Boston-based LogMeIn said that the purchase will add Jive's portfolio of cloud-based phone systems and UC solutions to its own existing suite of collaboration and video products. These include GoToMeeting, GoToWebinar and OpenVoice. The deal also will bring Jive's substantial channel expertise to the table.
Private Equity Strikes Workflow Management
Boston-based private equity firm Thomas H. Lee Partners reached a deal to purchase Alfresco Software, a developer of open-source enterprise content and business process management applications.
Alfresco CMO Sydney Sloan told CRN the deal makes sense from a strategic perspective, as it will infuse the company with cash to scale in a competitive market that's in transition.
With funding from the private equity firm, Alfresco will be in a stronger position to disrupt that business process automation market faster than it already is doing, she said.

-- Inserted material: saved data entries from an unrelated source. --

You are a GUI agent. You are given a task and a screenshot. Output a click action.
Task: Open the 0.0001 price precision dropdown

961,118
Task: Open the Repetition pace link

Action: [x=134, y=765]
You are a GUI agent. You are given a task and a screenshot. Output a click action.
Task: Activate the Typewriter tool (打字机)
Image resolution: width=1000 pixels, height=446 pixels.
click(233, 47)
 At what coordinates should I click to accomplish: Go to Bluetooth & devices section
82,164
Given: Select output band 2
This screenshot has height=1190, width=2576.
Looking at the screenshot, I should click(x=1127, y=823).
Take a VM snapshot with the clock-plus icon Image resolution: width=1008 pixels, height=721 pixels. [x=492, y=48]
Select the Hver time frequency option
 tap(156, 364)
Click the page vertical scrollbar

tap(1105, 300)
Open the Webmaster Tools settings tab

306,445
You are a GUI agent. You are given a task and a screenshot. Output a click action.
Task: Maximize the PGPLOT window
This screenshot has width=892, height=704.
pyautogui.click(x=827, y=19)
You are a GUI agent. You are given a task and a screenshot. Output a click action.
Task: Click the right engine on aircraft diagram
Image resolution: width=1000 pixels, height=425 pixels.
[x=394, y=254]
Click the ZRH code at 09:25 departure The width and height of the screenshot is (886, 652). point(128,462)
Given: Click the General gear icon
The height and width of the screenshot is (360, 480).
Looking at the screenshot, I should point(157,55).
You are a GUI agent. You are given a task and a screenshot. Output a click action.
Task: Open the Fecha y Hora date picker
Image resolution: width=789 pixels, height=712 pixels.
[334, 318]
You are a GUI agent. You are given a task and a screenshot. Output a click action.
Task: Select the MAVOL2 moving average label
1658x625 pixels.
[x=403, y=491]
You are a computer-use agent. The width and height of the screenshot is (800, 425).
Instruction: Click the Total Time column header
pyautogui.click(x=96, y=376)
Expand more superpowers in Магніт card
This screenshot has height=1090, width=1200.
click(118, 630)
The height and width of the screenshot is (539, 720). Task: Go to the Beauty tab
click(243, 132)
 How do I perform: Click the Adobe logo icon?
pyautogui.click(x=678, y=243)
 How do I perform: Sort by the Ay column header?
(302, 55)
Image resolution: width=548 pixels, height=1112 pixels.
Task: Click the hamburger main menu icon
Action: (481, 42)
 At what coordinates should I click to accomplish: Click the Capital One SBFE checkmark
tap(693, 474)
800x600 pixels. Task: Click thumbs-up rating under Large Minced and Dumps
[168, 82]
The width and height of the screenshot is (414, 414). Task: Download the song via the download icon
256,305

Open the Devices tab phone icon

And Another Private Equity-Workflow Management Deal
Private equity giant Thoma Bravo said it had agreed to purchase a majority stake in Nintex, a workflow automation software vendor that's one of the fastest-growing Microsoft technology partners.
The Chicago-based investment firm is asserting itself as a significant player in the IT sector with a string of high-profile acquisitions in recent years, most recently Barracuda Networks. The Nintex transaction should complete by March, though further terms of the deal were not disclosed.
Nintex generated more than $100 million in revenue last year. With the latest funding from a major Software-as-a-Service investor, the company will look to drive organic growth while evaluating acquisitions, Kristin Treat, senior communications executive at Nintex, told CRN.
Outsource Everything
Premier BPO, a global business process outsourcing company, said it had completed an acquisition of dinCloud, a cloud platform developer that's focused on the virtual desktop and cloud infrastructure market.
As part of the deal, which closed in January for an undisclosed price, Premier BPO's founder and CEO for nearly 15 years, Mark Briggs, also becomes CEO of dinCloud, which will remain an independent brand.
The cloud platform provider based in Los Angeles has focused in recent years on bringing to market high-performance VDI and cloud infrastructure services through a rapidly growing channel.
Services Provider Scoops Up Software Development Partner
CloudJumper, based in Raleigh, N.C., closed a deal earlier this month to fully acquire IndependenceIT -- a rare acquisition of a software developer by a services partner.
The application and desktop delivery provider was once a high-profile Citrix partner, but switched to IndependenceIT’s Desktop-as-a-Service platform a few years back to differentiate its offering. It quickly became IndependenceIT's largest partner -- so important to the go-to-market efforts, that IndependenceIT exited the services business entirely in 2015, ultimately selling CloudJumper that business unit. The companies became so tied at the hip that ultimately it just made sense to become one entity.